Update the items below by replacing "screenshot" with "image" and keeping everything else unchanged. Leave the pictures out of your answer.
--- begin STORED RECORDS ---
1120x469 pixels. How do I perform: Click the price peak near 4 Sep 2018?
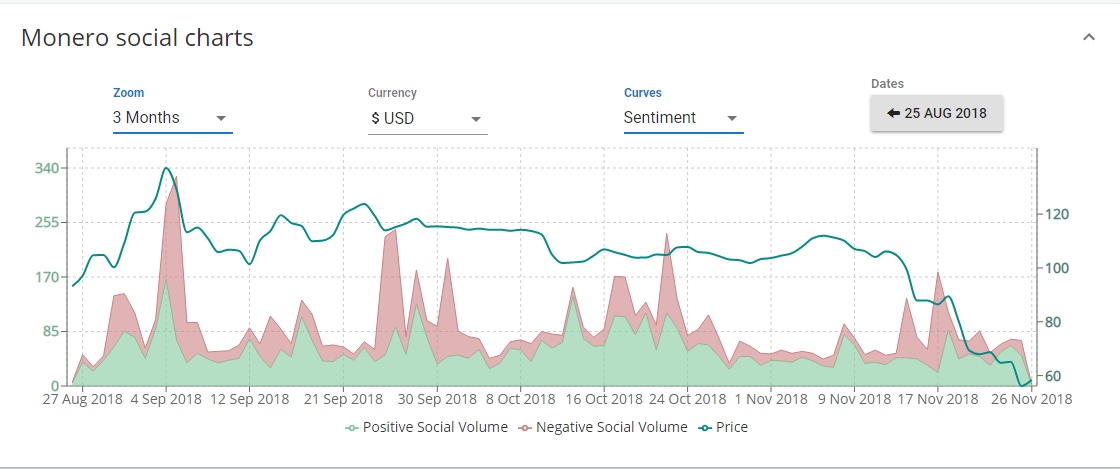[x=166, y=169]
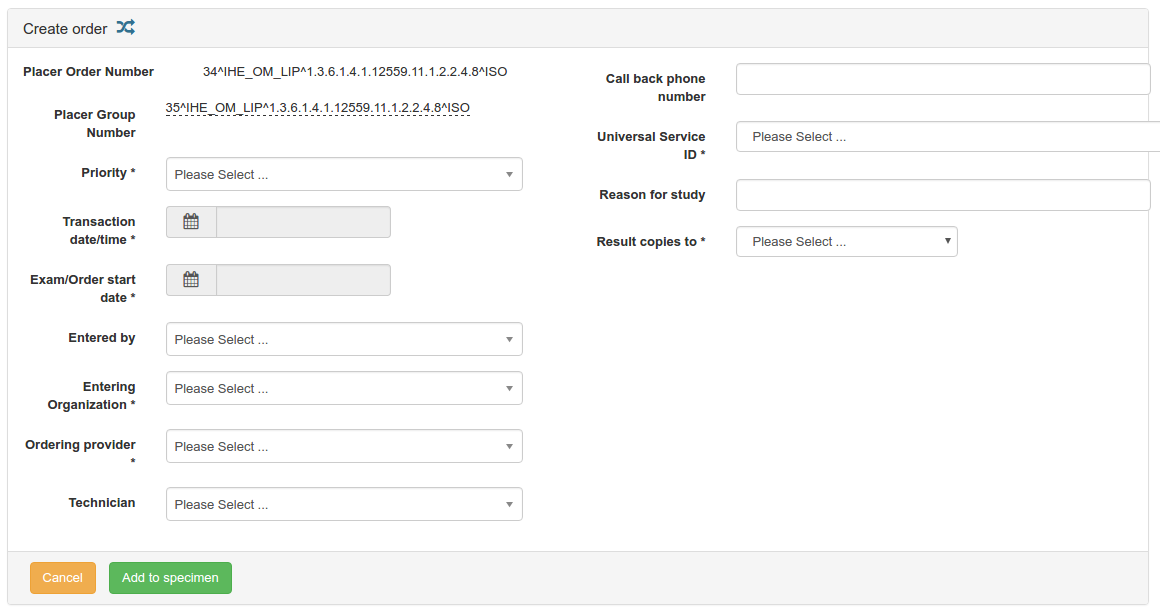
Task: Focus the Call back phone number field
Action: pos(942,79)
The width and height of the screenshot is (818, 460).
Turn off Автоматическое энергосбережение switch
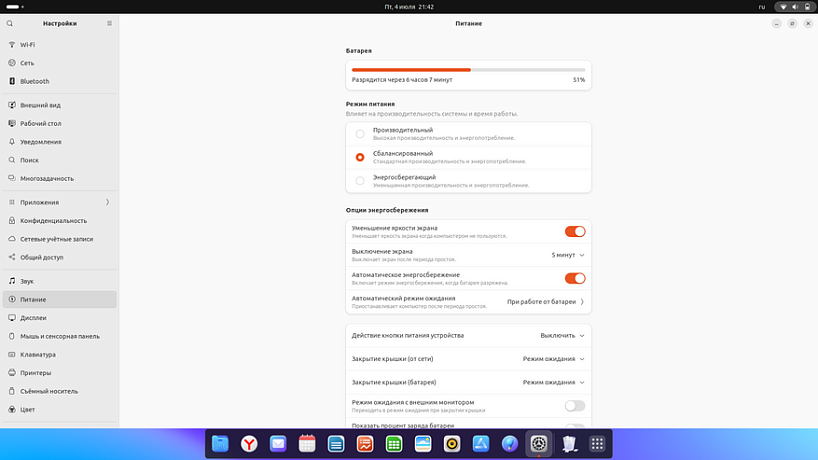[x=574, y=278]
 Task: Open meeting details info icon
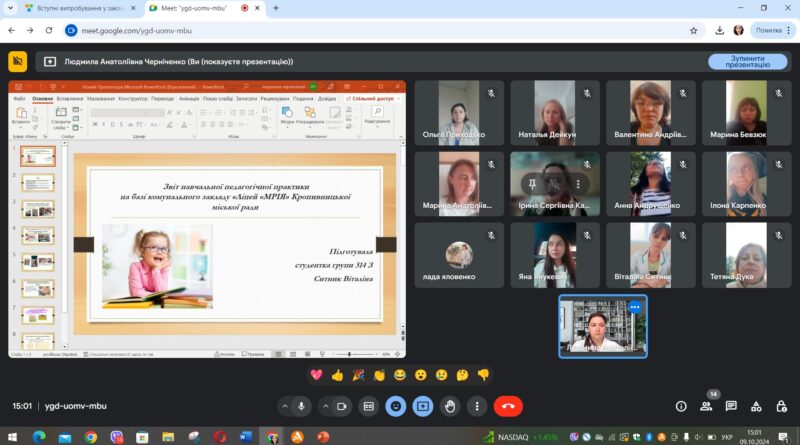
--- end STORED RECORDS ---
TASK SOLUTION:
1120x469 pixels. How do I perform: Click the price peak near 4 Sep 2018?
[x=166, y=169]
Task: Focus the Call back phone number field
Action: pos(942,79)
The width and height of the image is (818, 460).
Turn off Автоматическое энергосбережение switch
[x=574, y=278]
 Task: Open meeting details info icon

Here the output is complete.